WORK TO COMPLETE >>
• 1. In the essay on lupus misdiagnosis, at what age was the writer first diagnosed with Systemic Lupus Erythematosus?
• 2. Continue the essay on lupus misdiagnosis from its last sentence.

TEXT PROVIDED >>
------------------------------------------------------------

On Being Ill: The Art of Misdiagnosis

I was first diagnosed with Systemic Lupus Erythematosus (SLE) at the age of twelve. My mother sat next to me in the doctor’s office when we finally received the diagnosis. It was as if I had been drowning for years and my lungs had forgotten how much they loved the taste of air: I could finally breathe.

SLE is a disease that causes the body’s immune system to mistakenly attack healthy tissue. Symptoms can be so diverse that the disease is incredibly challenging to diagnose. While I can never be certain which symptoms related to my illness, I suffered from gastrointestinal issues, joint pains, unusual rashes, and neurological issues my entire childhood. I had seen more specialists than most people will see in their lifetime and underwent a variety of different procedures whereby most were inconclusive. I only had my symptoms which were oftentimes invisible to those around me.

And then, I was referred to a psychiatrist to evaluate my mental state: ‘she has pediatric depression’, they told my parents and claimed that I was creating injuries for attention but there was absolutely nothing physically wrong. A second psychiatrist stated I was psychosomatic, whereby a mental factor such as anxiety or depression causes a physical illness.

I was too naïve to be depressed and had never really concerned myself with any business that caused any kind of harm but I would convince myself that maybe I was ill. I didn’t want to simply reject the diagnosis of the psychiatrists, so I began to think that maybe I was so mentally ill, that I myself couldn’t even recognize it. It didn’t feel true, but the truth is often counterintuitive and so I had to believe that he was right.

As years passed by, my symptoms only increased in severity. By my eleventh year, I had already been receiving treatment for a stomach ulcer; I had to avidly avoid the sun as I would break into painful rashes all over my skin; my fingers and hands had swollen to triple their size at the joints, and my right elbow had locked and permanently folded. I would be dreading gym class as I would be pushed and tested on the level of pain I could only attempt to tolerate.

------------------------------------------------------------

RECORDS SUPPLIED >>
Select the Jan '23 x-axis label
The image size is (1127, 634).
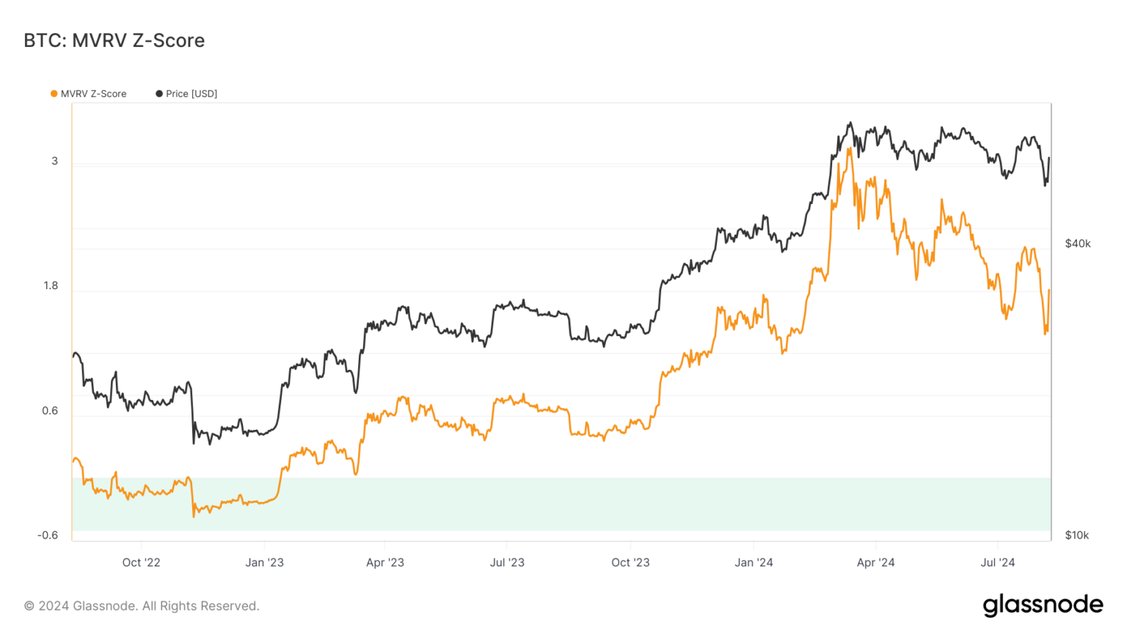click(x=264, y=563)
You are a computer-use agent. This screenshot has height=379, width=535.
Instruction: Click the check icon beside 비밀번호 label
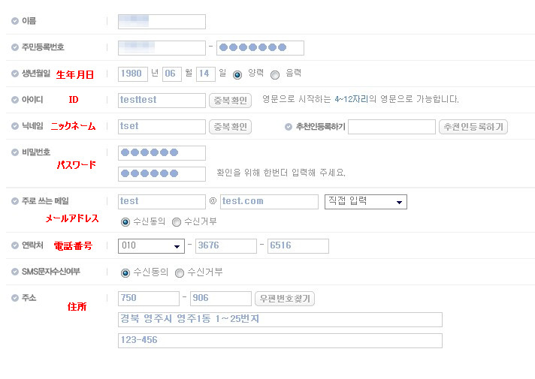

------------------------------------------------------------

ANSWERS TO EACH TASK >>
• 1. At age twelve.

• 2.
I can only continue to be thankful for my parents and the doctors who persisted in achieving my final diagnosis. It wasn’t until a blood test performed by my GI, had returned with a positive ANA that I was reassigned to a rheumatologist who had seen my symptoms before in other patients.

And for the first time, I wasn’t crazy.

Within a few days, I began to receive treatments to maintain my illness. My elbow was treated for rheumatoid arthritis with cortisol injections in my joint and my other symptoms began to vanish with the help of steroid creams and prednisone.

It’s striking to me now how difficult it was to be taken seriously, but in fact, 45% of patients who are eventually diagnosed with a recognized autoimmune disease are originally diagnosed with a psychological disorder. (Brea, 2017) Through the years, I have had doctors dismiss my disease claiming that SLE is a term that states: ‘we don’t know what you have’. I have had people claim that I am constantly seeking attention by claiming symptoms of this invisible illness.

I have been dismissed so often, that I no longer discuss my disease.

With this blog, I’m going to create a community to learn about invisible illness and how it can affect so many people on a day to day basis or else I want to reach out to those who suffer in silence for reasons such as this. While some posts will focus on being ill, I also look forward to sharing my modelling career and some of the incredible artists I have had the opportunity to work with.

Thank you so much for taking interest in my story!